Enfin, le forage d’eau libéré

Indubitablement, l’eau coulera en grande quantité dans le versant ouest du chef-lieu de la commune d’Aït Yahia Moussa. La distribution dans ces villages a été quelque peu perturbée depuis près de quatre mois. Car le propriétaire du site où sont réalisés les forages qui alimentent Iâallalen, Ighil El Vir et d’autres hameaux voisins, a fermé l’un d’eux sous prétexte que l’ADE se devait de donner des emplois à ses enfants. En effet, ce conflit a pénalisé les habitants de ce versant. En dépit de toutes les démarches engagées par les autorités avec ce citoyen, ce dernier a refusé catégoriquement de libérer le puits. La dernière réunion tenue entre les différentes parties a finalement abouti. « Après plusieurs propositions, le responsable de l’ADE et le citoyen ont trouvé un compromis. L’ADE s’est engagée à donner un emploi à l’un des fils du propriétaire du site », nous a appris un élu local. Ce genre de « chantage » prend de l’ampleur dans certains villages à chaque fois qu’un projet est inscrit et qu’un terrain est choisi. Car, dans cette commune et dans bien d’autres régions rurales, le manque de foncier engendre de tels conflits, même lorsqu’il s’agit de réalisations d’utilité publique.
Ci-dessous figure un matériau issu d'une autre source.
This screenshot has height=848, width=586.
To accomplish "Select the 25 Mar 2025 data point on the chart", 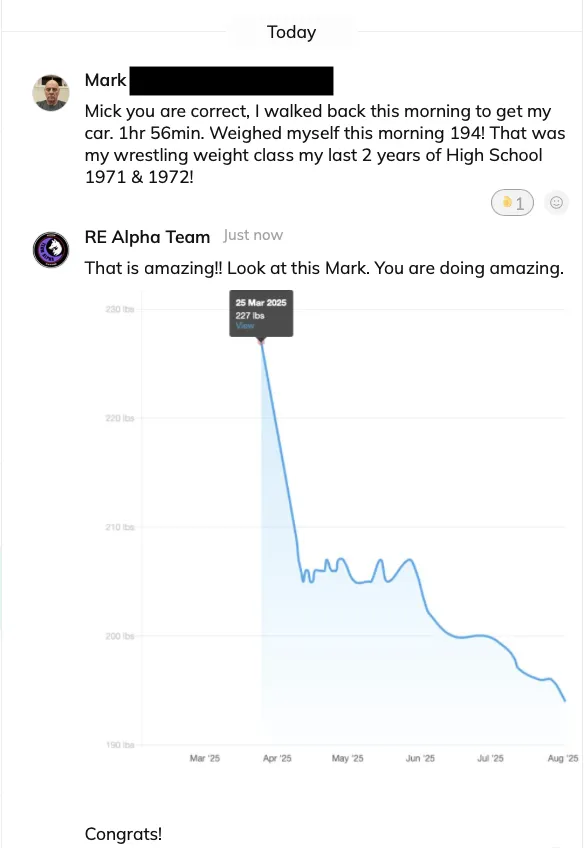I will click(262, 342).
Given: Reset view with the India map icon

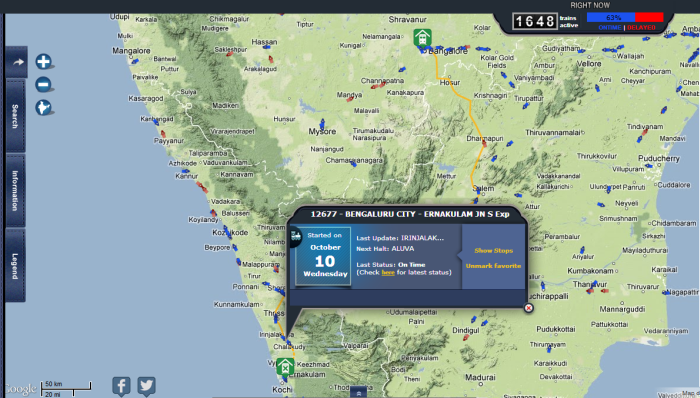Looking at the screenshot, I should pyautogui.click(x=43, y=108).
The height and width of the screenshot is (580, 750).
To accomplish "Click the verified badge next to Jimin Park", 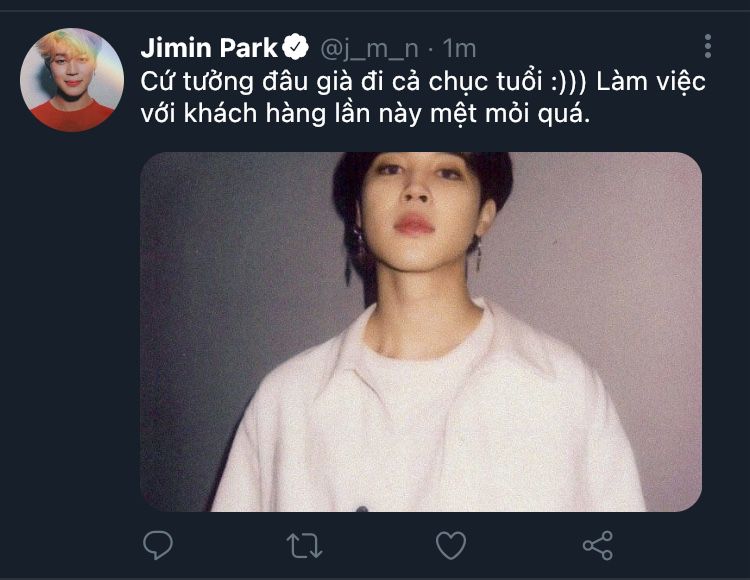I will (x=295, y=47).
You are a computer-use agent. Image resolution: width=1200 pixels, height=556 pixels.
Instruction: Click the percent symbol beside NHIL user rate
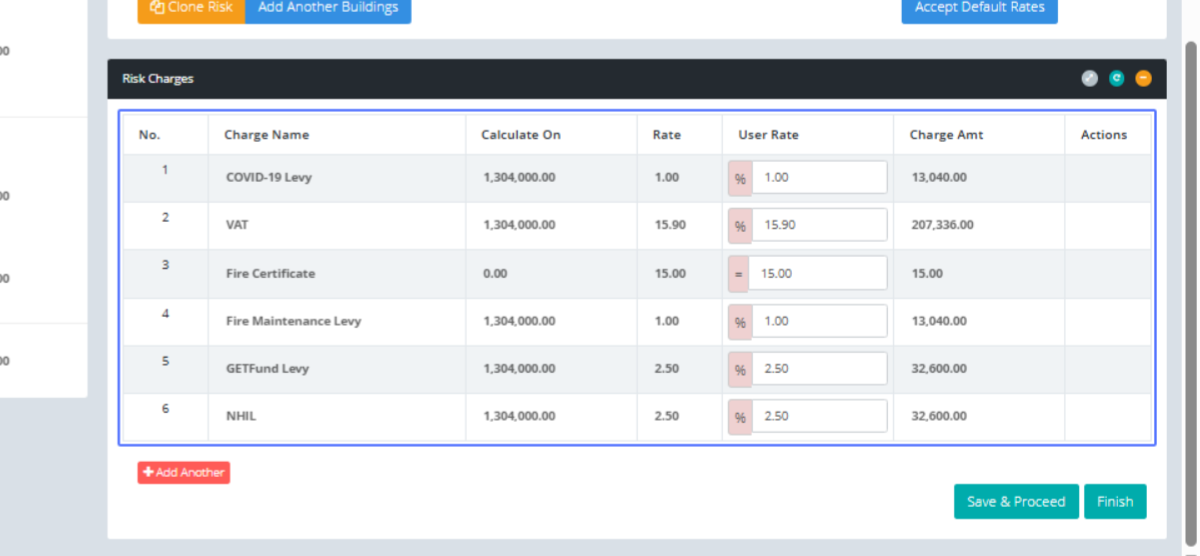740,417
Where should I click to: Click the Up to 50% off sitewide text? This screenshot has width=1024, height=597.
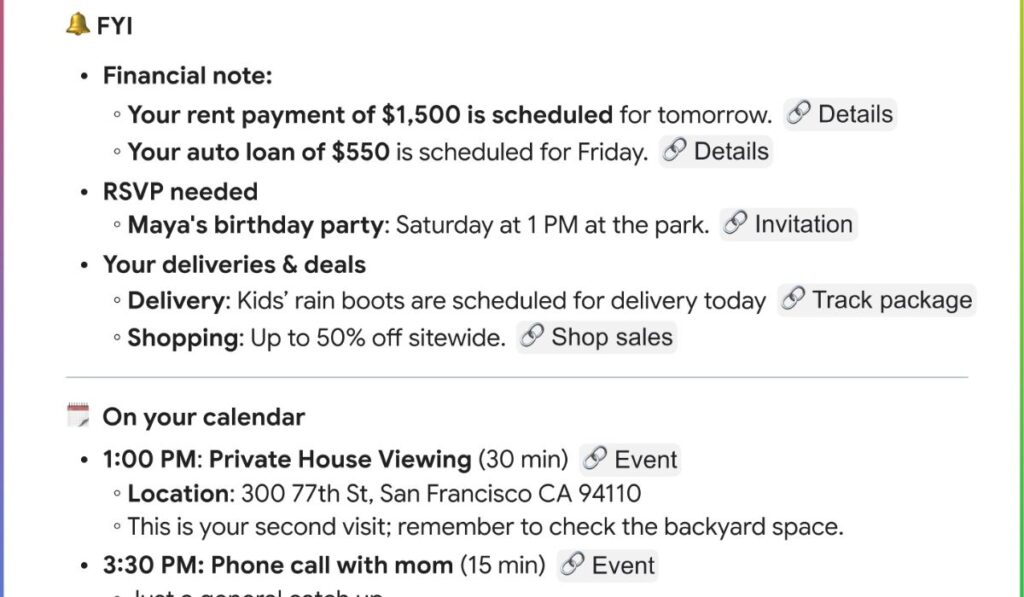[378, 338]
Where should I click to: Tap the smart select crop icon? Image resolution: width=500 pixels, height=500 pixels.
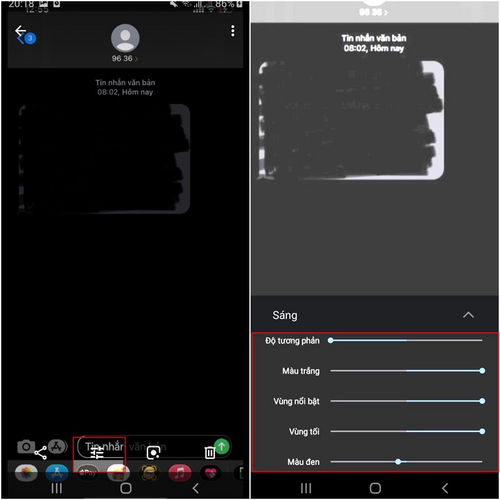click(x=153, y=452)
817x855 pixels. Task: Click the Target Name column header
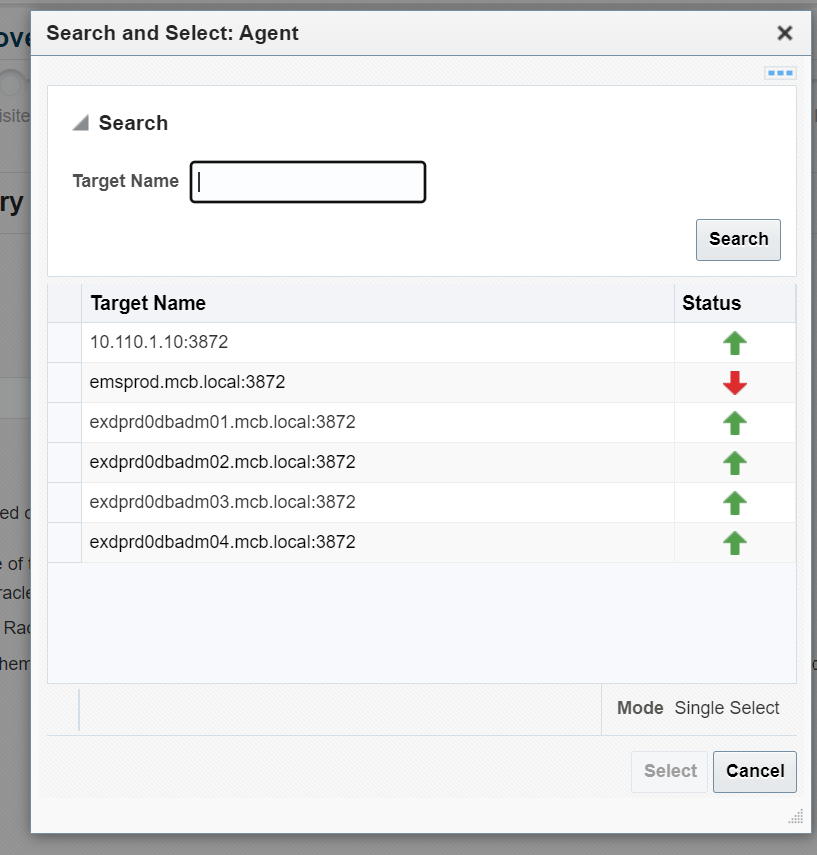pyautogui.click(x=148, y=303)
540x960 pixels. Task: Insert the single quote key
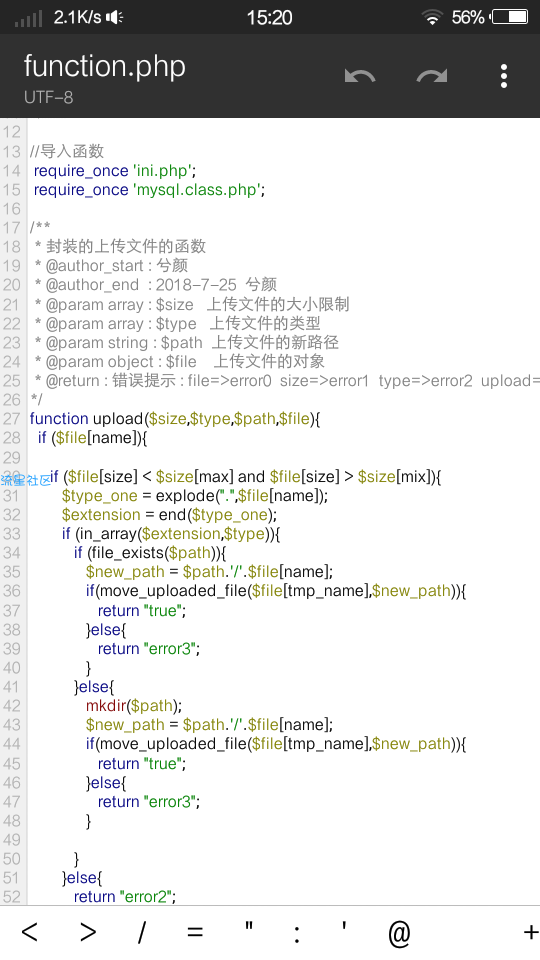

Combien de fois avons-nous entendu qu’un citoyen bloque le passage d’une piste, d’une école ? Si l’on se tenait à l’alimentation en eau potable dans cette région, une nette amélioration est constatée aussi bien dans le versant est que ouest depuis la mise en service des deux projets, c’est-à-dire celui réalisé à Oued Bougdoura et celui dont on parle, c’est-à-dire à Kantidja. Le deuxième projet a été mis en service le 1er novembre de l’an dernier, par l’ex-wali de Tizi Ouzou, M. Ouaddah Hocine.